» PASSAGE
┌────────

As tensions arise, Emil begins having an affair with former colleague and former lover of Franta, Vera. Vera is now engaged to his boss, after dumping Franta for not being able to "listen." After figuring out Emil is having an affair, Hana begins seeing Petr more and more, as they both begin to take up the dangerous hobby of Petr taking pictures Hana in front of Anti-Jewish shop signs. He wants to go to bed with her but she resists his advances, eventually allowing him, however, to take pictures of her in the nude. At this point in the film, things slow down considerably as Hana is no longer talking to Emil with the conflict between the two principals, grinding to a halt.

└────────

» EXERCISE
Return the plot summary word for word, starting with "As tensions arise, Emil" and going on through "grinding to a halt.". The material after the plot summary is separate from it.

» DATASET EXCERPTS

┌────────

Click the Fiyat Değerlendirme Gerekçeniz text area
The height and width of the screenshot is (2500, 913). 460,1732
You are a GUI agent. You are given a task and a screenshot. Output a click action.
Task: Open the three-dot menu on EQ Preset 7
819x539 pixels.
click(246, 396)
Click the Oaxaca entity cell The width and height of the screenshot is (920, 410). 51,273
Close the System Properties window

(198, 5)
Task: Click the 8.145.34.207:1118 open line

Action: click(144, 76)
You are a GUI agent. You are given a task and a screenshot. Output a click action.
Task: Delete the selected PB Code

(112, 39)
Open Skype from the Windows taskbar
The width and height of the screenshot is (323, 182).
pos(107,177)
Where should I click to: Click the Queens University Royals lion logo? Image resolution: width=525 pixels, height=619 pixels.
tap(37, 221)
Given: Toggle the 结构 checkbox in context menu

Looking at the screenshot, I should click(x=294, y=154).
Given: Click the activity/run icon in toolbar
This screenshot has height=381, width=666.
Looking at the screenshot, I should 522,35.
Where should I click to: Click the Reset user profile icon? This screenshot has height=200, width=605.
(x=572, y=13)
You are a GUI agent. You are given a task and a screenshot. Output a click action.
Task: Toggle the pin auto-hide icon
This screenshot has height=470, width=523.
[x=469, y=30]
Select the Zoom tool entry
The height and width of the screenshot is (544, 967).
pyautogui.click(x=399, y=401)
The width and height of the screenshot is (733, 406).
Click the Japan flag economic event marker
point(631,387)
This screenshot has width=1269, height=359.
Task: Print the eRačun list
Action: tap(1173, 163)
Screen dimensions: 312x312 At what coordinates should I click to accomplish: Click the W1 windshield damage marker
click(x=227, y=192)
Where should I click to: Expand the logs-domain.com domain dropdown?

└────────

» RESULT OF THIS TASK
As tensions arise, Emil begins having an affair with former colleague and former lover of Franta, Vera. Vera is now engaged to his boss, after dumping Franta for not being able to "listen." After figuring out Emil is having an affair, Hana begins seeing Petr more and more, as they both begin to take up the dangerous hobby of Petr taking pictures Hana in front of Anti-Jewish shop signs. He wants to go to bed with her but she resists his advances, eventually allowing him, however, to take pictures of her in the nude. At this point in the film, things slow down considerably as Hana is no longer talking to Emil with the conflict between the two principals, grinding to a halt.